>>>>>

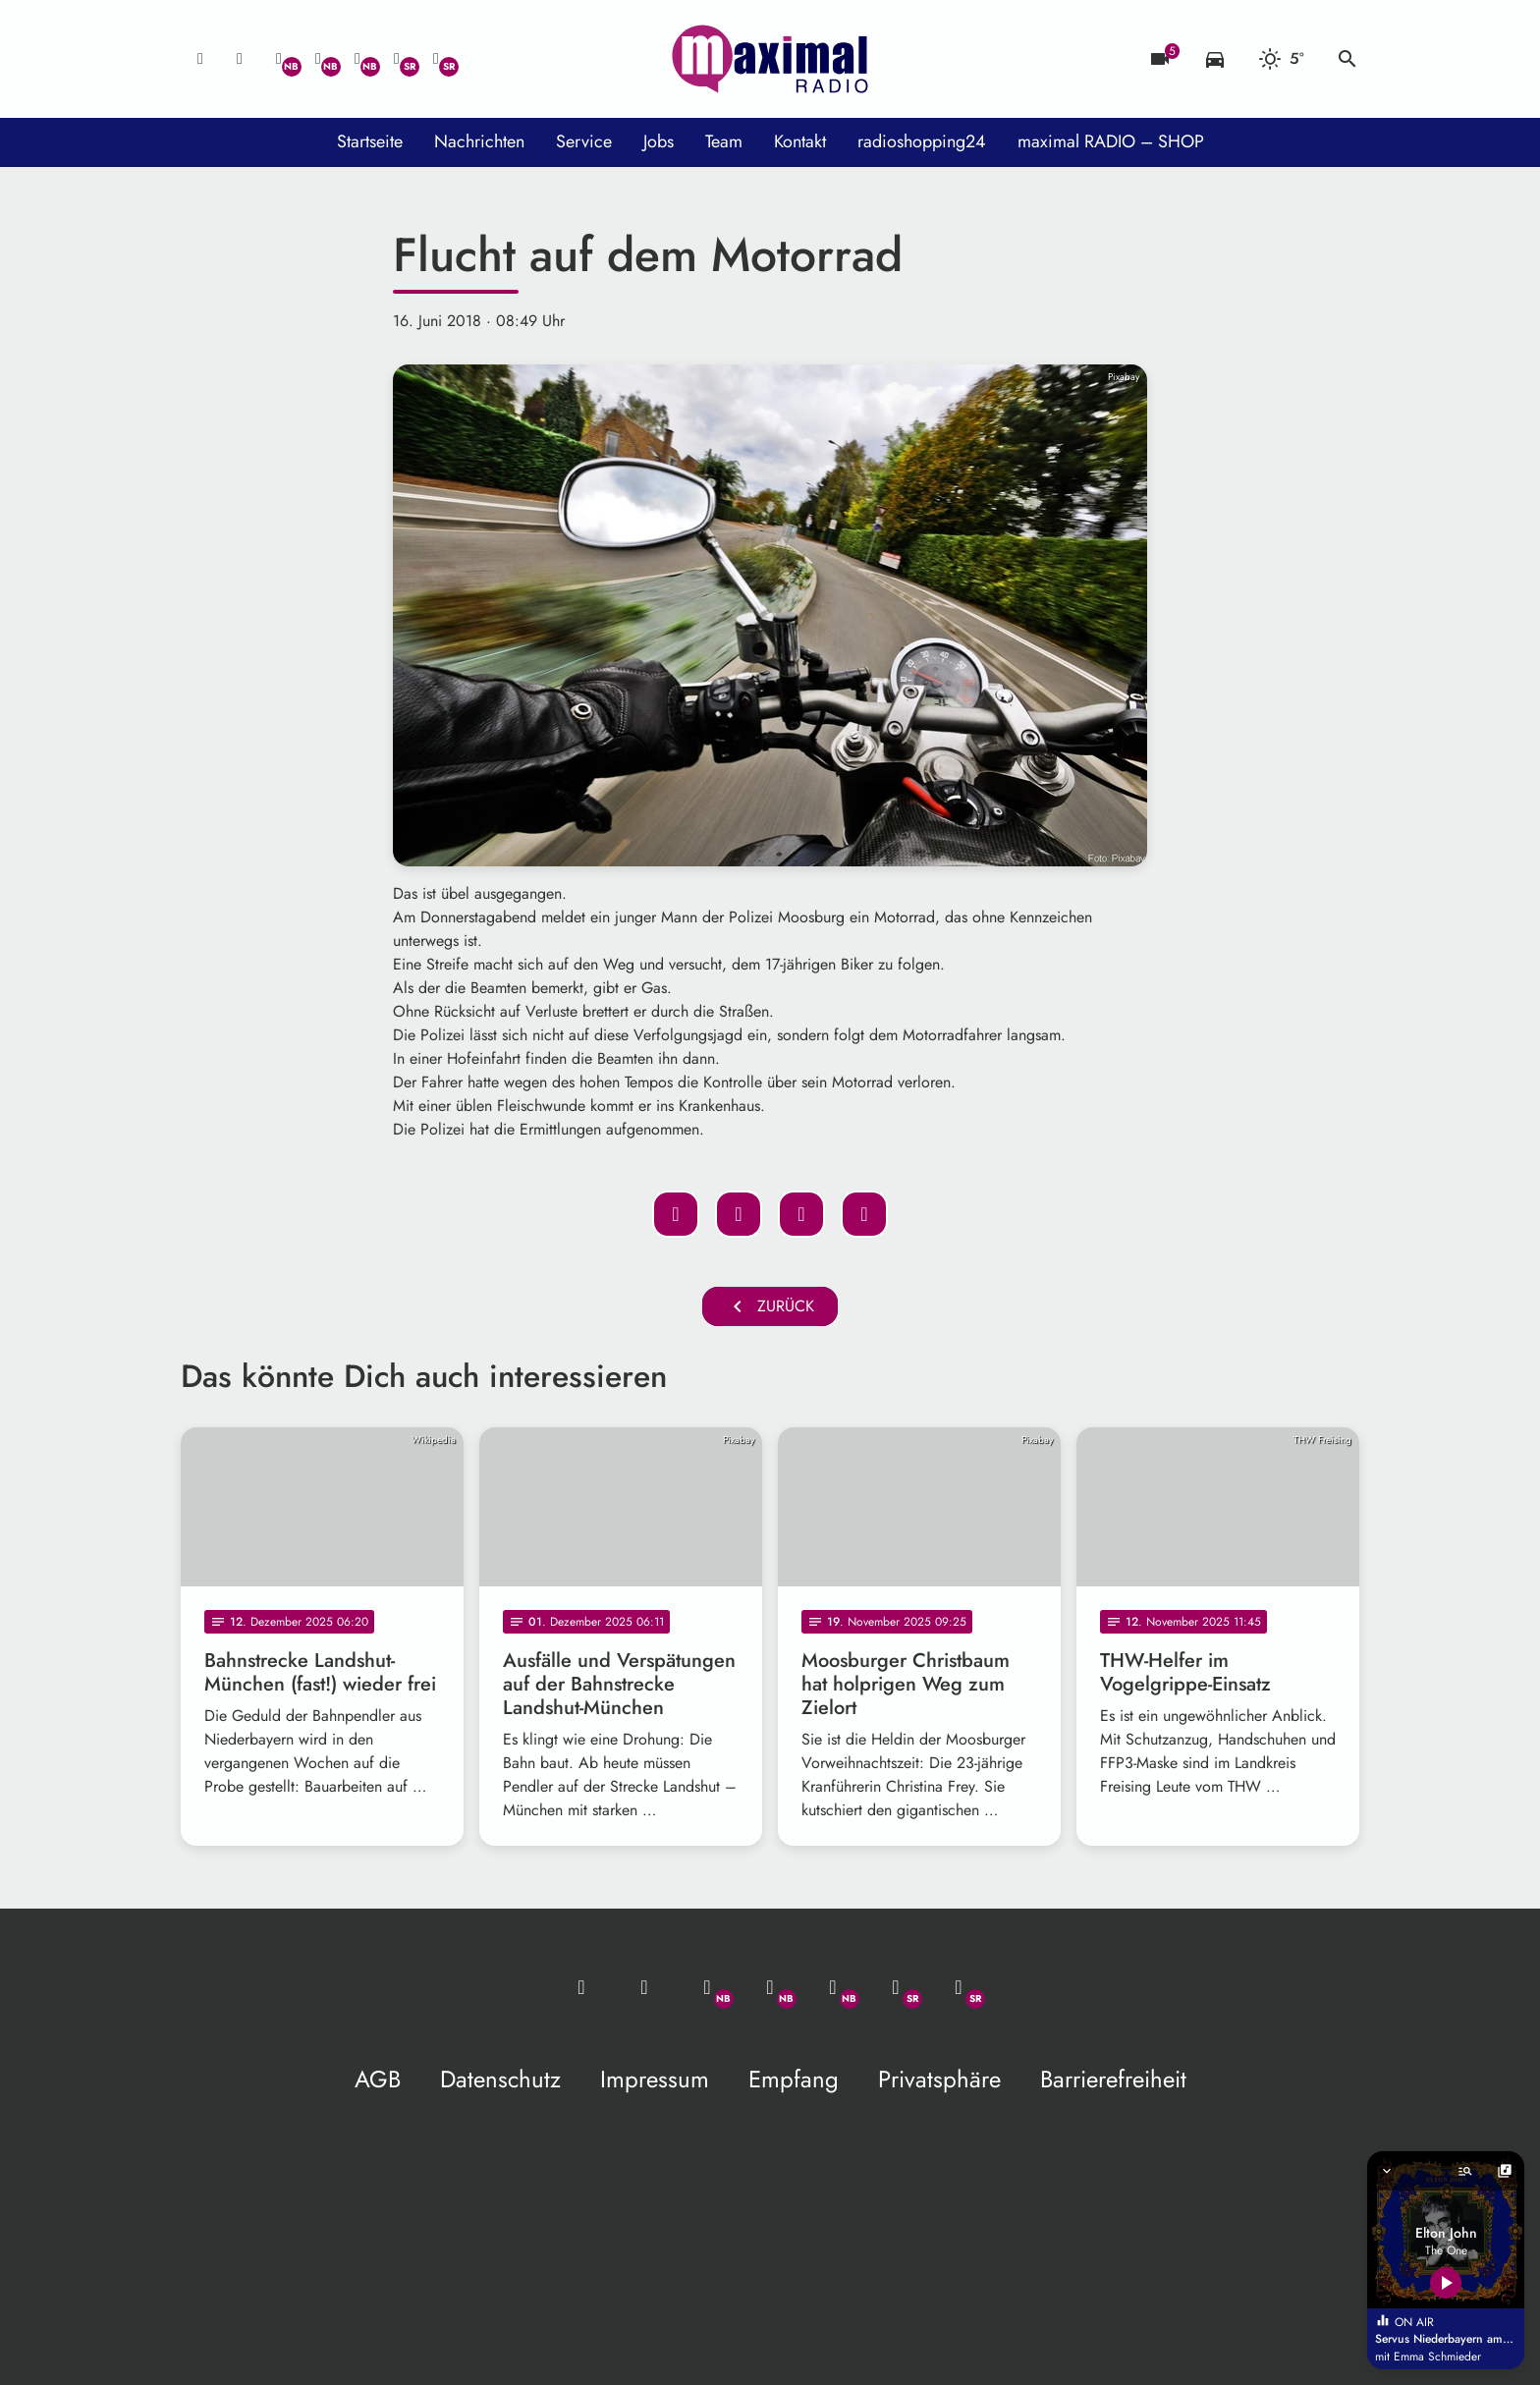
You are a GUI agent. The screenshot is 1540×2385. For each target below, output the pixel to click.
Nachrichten (479, 141)
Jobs (658, 141)
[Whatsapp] (279, 59)
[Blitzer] (1160, 59)
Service (584, 141)
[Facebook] (318, 59)
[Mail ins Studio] (200, 59)
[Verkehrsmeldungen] (1215, 59)
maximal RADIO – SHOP (1111, 141)
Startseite (370, 141)
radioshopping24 (921, 141)
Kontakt (800, 141)
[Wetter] (1281, 59)
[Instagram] (357, 59)
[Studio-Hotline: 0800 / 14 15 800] (239, 59)
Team (723, 141)
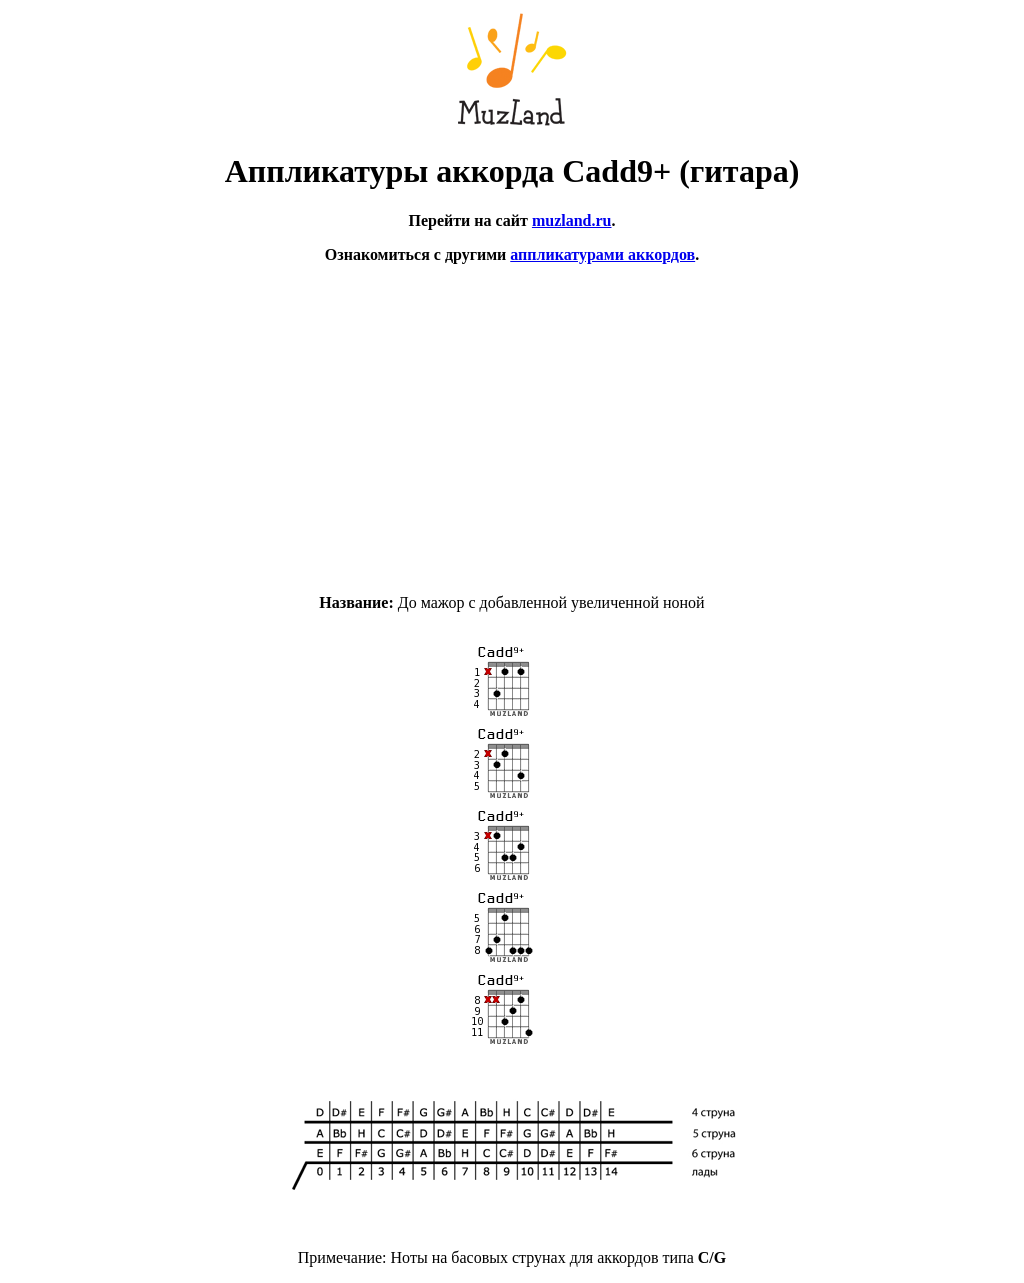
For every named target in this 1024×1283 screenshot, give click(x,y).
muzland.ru (572, 220)
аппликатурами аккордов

<<<<<

● EXERCISE DESCRIPTION:
Retype every one of the entries above word for word, and leave the pictures out of your copy.

● PROBLEM SOLUTION:
You are a GUI agent. The screenshot is 1540×2385. For each target below, output the pixel to click.
Nachrichten (479, 141)
Jobs (658, 141)
[Whatsapp] (279, 59)
[Blitzer] (1160, 59)
Service (584, 141)
[Facebook] (318, 59)
[Mail ins Studio] (200, 59)
[Verkehrsmeldungen] (1215, 59)
maximal RADIO – SHOP (1111, 141)
Startseite (370, 141)
radioshopping24 (921, 141)
Kontakt (800, 141)
[Wetter] (1281, 59)
[Instagram] (357, 59)
[Studio-Hotline: 0800 / 14 15 800] (239, 59)
Team (723, 141)
For every named target in this 1024×1283 screenshot, give click(x,y).
muzland.ru (572, 220)
аппликатурами аккордов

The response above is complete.